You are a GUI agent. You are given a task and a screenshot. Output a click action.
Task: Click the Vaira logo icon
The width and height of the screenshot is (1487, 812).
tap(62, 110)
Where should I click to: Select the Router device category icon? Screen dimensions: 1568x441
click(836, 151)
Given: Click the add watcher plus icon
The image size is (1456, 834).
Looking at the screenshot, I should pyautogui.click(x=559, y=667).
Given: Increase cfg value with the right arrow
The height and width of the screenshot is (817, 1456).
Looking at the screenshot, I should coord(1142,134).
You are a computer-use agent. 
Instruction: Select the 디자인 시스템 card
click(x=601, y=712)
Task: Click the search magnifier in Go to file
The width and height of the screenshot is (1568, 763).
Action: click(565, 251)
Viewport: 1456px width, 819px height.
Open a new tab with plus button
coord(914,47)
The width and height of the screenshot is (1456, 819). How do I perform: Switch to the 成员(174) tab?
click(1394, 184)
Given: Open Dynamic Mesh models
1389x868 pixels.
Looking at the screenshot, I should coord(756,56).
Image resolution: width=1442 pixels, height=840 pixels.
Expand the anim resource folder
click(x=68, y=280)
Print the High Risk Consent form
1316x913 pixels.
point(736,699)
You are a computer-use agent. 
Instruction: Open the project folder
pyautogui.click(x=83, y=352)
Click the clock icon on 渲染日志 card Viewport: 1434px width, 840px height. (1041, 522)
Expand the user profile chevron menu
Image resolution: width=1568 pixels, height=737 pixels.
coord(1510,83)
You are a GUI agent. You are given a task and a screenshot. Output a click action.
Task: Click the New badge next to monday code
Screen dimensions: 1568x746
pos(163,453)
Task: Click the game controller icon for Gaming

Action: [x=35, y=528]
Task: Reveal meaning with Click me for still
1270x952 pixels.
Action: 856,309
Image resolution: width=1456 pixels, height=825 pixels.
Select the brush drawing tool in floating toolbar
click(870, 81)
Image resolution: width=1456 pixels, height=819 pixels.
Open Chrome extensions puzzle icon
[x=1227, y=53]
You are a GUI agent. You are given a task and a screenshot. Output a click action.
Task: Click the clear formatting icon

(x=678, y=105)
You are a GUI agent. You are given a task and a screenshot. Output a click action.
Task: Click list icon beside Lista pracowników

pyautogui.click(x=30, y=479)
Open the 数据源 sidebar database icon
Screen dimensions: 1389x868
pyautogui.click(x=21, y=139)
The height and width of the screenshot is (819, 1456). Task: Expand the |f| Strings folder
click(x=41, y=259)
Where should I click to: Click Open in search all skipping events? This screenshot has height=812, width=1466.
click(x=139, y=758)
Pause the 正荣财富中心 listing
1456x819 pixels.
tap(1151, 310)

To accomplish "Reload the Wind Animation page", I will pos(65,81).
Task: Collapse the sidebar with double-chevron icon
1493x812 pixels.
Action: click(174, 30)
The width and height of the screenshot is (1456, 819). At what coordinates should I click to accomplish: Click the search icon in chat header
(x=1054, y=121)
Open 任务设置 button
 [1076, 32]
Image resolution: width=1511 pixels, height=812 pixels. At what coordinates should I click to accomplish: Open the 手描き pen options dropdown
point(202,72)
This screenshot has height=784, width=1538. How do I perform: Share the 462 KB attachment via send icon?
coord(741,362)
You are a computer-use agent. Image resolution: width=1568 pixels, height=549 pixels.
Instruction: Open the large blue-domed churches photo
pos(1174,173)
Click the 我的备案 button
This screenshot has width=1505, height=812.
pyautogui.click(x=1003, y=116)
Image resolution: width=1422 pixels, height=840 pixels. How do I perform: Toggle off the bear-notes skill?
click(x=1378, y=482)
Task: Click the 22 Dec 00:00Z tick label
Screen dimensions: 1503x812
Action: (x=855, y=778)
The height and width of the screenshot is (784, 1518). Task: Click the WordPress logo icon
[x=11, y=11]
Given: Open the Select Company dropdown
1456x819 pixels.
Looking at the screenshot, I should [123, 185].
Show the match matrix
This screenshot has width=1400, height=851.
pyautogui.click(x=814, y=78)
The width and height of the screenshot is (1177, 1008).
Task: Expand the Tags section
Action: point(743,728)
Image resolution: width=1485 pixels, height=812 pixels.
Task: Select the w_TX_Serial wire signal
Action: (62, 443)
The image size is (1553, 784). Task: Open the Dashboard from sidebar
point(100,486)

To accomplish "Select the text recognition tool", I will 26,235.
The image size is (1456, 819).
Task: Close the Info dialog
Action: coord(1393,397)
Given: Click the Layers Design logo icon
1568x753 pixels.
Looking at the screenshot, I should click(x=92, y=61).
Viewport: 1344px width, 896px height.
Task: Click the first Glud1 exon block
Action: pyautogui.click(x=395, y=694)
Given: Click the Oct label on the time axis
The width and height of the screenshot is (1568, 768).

-*-

_PROBLEM DESCRIPTION_
Check each line of the records above for the word "label", count the lines that have it, and give only the count.

_ANSWER SPACE_
2